Language agents, which are AI systems designed to understand and generate human-like text, have difficulty with planning tasks. Even the most advanced models, like OpenAI's o1, perform poorly on complex planning benchmarks, achieving only 15.6% success. This raises the question of what prevents these agents from planning as effectively as humans.
What's the solution?
The authors conducted a study to identify the main issues causing these planning challenges. They found that two key factors hinder effective planning: the limited role of constraints (rules that guide decision-making) and the diminishing influence of questions (which help focus the planning process). Although some strategies exist to improve performance, they do not completely solve these underlying problems.
Why it matters?
This research is important because it sheds light on the limitations of current language agents in performing complex tasks.
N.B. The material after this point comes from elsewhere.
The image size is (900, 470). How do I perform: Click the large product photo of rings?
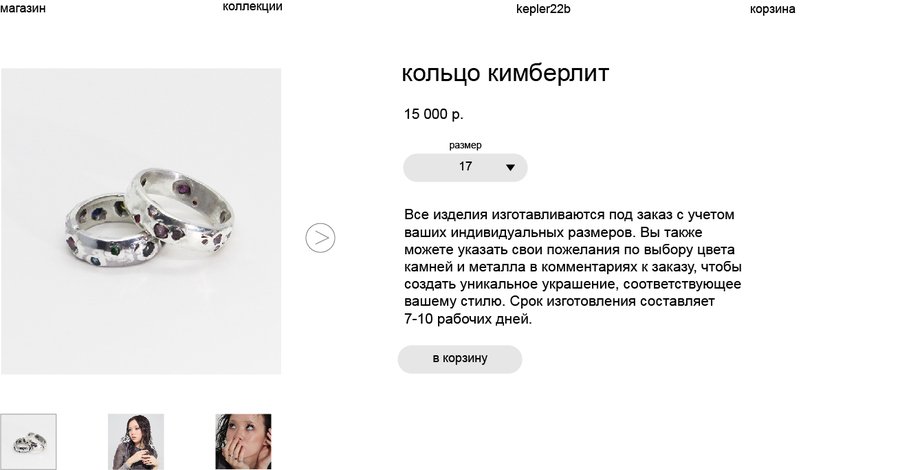tap(141, 222)
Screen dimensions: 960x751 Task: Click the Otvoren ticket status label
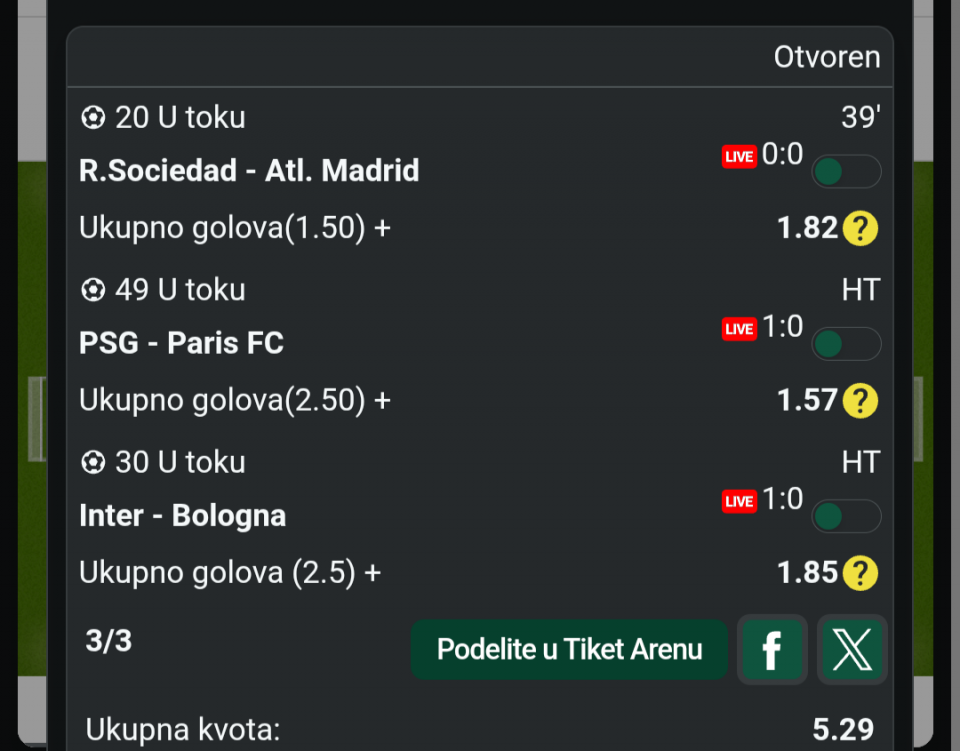pyautogui.click(x=827, y=57)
Understanding these barriers can guide future research and development, leading to more capable AI systems that can plan and reason at a level closer to human intelligence.
Abstract
Autonomous planning has been an ongoing pursuit since the inception of artificial intelligence. Based on curated problem solvers, early planning agents could deliver precise solutions for specific tasks but lacked generalization. The emergence of large language models (LLMs) and their powerful reasoning capabilities has reignited interest in autonomous planning by automatically generating reasonable solutions for given tasks. However, prior research and our experiments show that current language agents still lack human-level planning abilities. Even the state-of-the-art reasoning model, OpenAI o1, achieves only 15.6% on one of the complex real-world planning benchmarks. This highlights a critical question: What hinders language agents from achieving human-level planning? Although existing studies have highlighted weak performance in agent planning, the deeper underlying issues and the mechanisms and limitations of the strategies proposed to address them remain insufficiently understood. In this work, we apply the feature attribution study and identify two key factors that hinder agent planning: the limited role of constraints and the diminishing influence of questions. We also find that although current strategies help mitigate these challenges, they do not fully resolve them, indicating that agents still have a long way to go before reaching human-level intelligence.